A Washington, la capitale mondiale delle lobbies, i 35 mila lobbisti (che spendono 2,6 miliardi di dollari annui) sono almeno obbligati a registrarsi.
A dichiarare ogni volta quale funzionario o politico vanno a visitare, e per conto di quale cliente.
A denunciare il loro reddito, e chi paga i suoi servizi.
In 24 stati americani, una commissione etica, composta da giudici a riposo, controlla  questa attività.
Gli USA sono arrivati al punto (la legge è di settembre scorso) da restringere il campo degli omaggi che i lobbisti fanno ai politici o ai funzionari.
Vietate espressamente le cene «sedute».
Il breakfast offerto deve essere fatto solo di caffè e brioches americane (doughnuts), e i pranzi, al massimo, di panini fatti portare in ufficio (e chissà poi chi controllerà).
Nonostante queste misure draconiane, i casi di corruzione lobbistica in USA sono all’ordine del giorno.
Solo nell’ultimo anno 22 membri del Congresso o i loro impiegati sono stati messi sotto inchiesta  per aver accetatto «agevolatori d’influenza».
Il caso più  enorme e noto è stato quello di Jack Abramoff (della grande famiglia Katz, come si vede, e munifico filo-Bush, a cui aveva «accesso»), che ha patteggiato poco meno di sei anni di galera e 21 milioni di dollari da restituire, nel 2006,  per gravissimi casi di corruzione per conto di clienti che gli hanno pagato anche 7 milioni di dollari in sei anni per far avanzare le loro cause ungendo le ruote.
Anche membri della Casa Bianca sono stati incriminati.
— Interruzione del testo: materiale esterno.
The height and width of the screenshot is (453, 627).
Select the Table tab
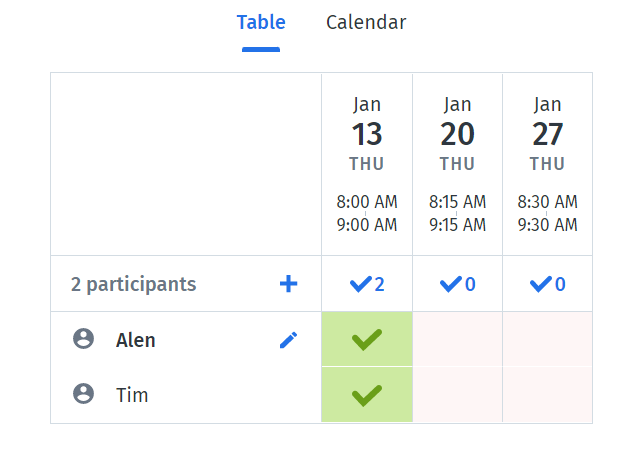261,22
In Europa, nessuno scandalo, mai.
Tutti incorruttibili.
Tutti non-registrati.
Tanto che è comune che altissimi funzionari europei o ex euro-parlamentari passino a «lavorare» come lobbisti, per paghe ancora più alte di quelle che ricevevano da Bruxelles.
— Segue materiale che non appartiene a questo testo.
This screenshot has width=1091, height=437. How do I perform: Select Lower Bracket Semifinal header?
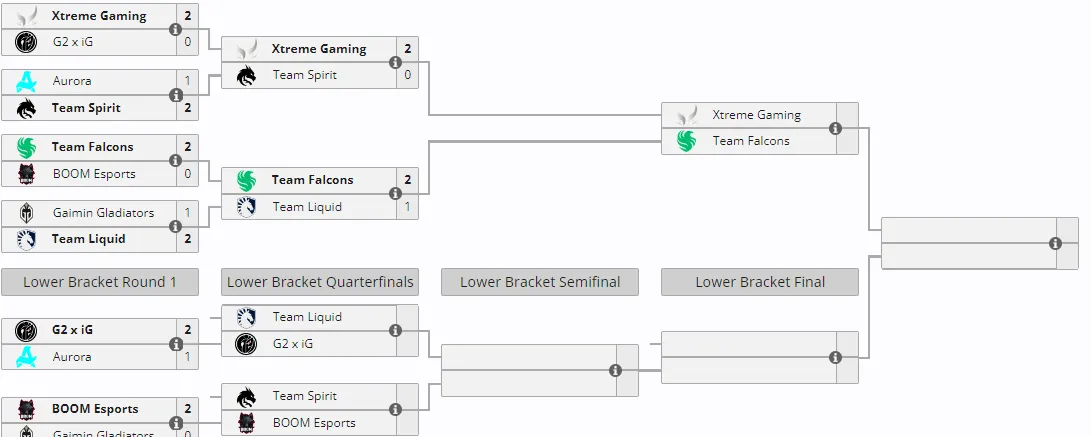pyautogui.click(x=540, y=282)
Jean-Paul Mingasson, direttore generale della UE per le Imprese, è diventato consigliere generale della UNICE, la federazione delle Confindustrie europee.
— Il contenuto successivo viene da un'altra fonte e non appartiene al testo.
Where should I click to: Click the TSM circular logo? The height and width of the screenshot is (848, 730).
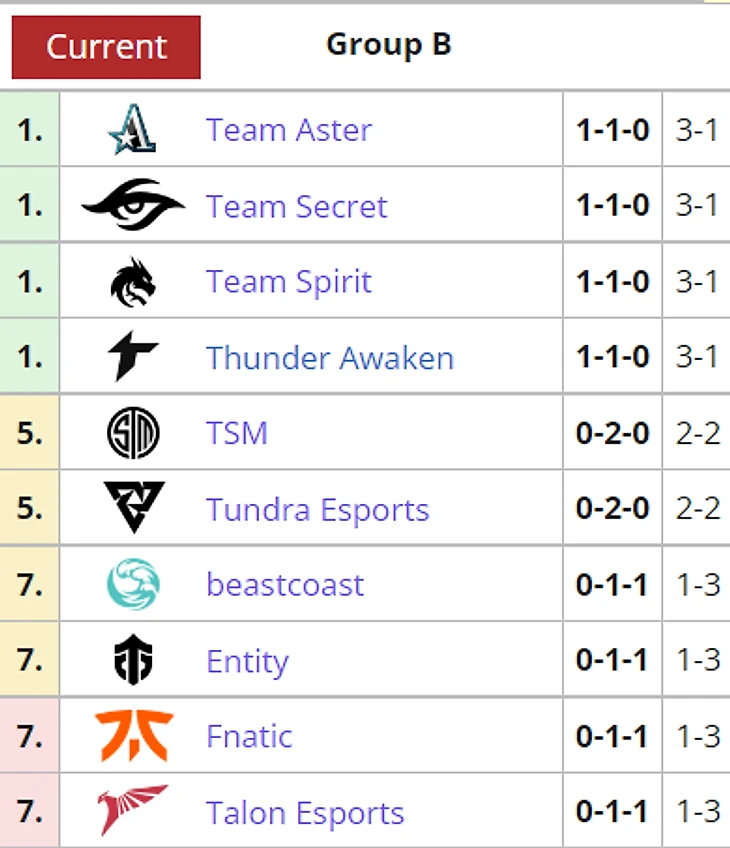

Jim Currie ha lasciato la poltrona dei direttore della autorità europea per l’Ambiente, per diventare il lobbista-capo per la British Nuclear Fuel Ltd. Rolf Linkohr, parlamentare europeo per 25 anni come membro influente della commissione sui problemi energetici, è passato a lavorare per il Center for European Energy Strategy (CERES): entità che finge di essere un think-tank, ma che è  la lobby delle maggiori imprese energetiche europee.
Questo Linkhor, ormai diventato lobbista, è poi stato di nuovo cooptato da Commissario all’Energia, Andris Piebalgs, come consigliere speciale: Piebalgs ha praticamente assunto la lobby che dovrebbe controllare.
Tante telefonate in meno.
Basta aprire la porta del lussuoso ufficio: «Cosa mi consigli di fare, Linkohr?Cosa desiderano i tuoi padroni?»
Qui però è andata male: su segnalazione di Kallas, il commissario Piebalgs ha dovuto scrivere una lettere ai suoi 55 consiglieri speciali assunti da lui per chiedere loro di segnalare, in coscienza, se avevano «conflitti di interesse».
A quanto pare, Linkohr soltanto non ha risposto, ed è stato dimissionato.
Ma i nomi degli altri 54 sono segreti.
Non sappiamo nulla delle loro coscienze.
Sappiamo che le hanno autodichiarate pulitissime, e deve bastarci.
È accaduto anche il contrario, che le lobbies arruolino direttamente i parlamentari.
Così ha fatto la Cancer United, un gruppo che proclamava di essere una «formazione di medici e infermiere che fanno pressione per un accesso uguale per tutti alle cure del cancro nella UE».
E ha invitato diversi parlamentari europei ad entrare nel suo consiglio d’amministrazione.
Poi il Guardian ha scoperto che il Cancer United era stato creato di sana pianta dal gigante farmaceutico Roche per promuovere i suoi propri farmaci (presunti) anti-cancro.
Solo a quel punto gli euro-parlamentari coinvolti si sono dimessi in gran fretta.

Niente più regalini, viaggietti con la signora o l’amante, niente più cenette con lobbiste di coscia lunghissima o infermiere in minigonna vogliose di un accesso egualitario alle cure tumorali.
Il bello è che l’Unione europea poi tiene lezioni di democrazia a Putin.


Note
1) Pierre Moscovici e Bernard Poignant, «Oui malgé tout au mini traité européen», Le Monde, 23 ottobre 2007.
2) «Vont-ils sacrer Blair empereur d’Europe?», Dedefensa, 22 ottobre 2007.
3) Pratap Chatterjee, «Sunshine laws to track european lobbyists», CorpWatch, 11 ottobre 2007.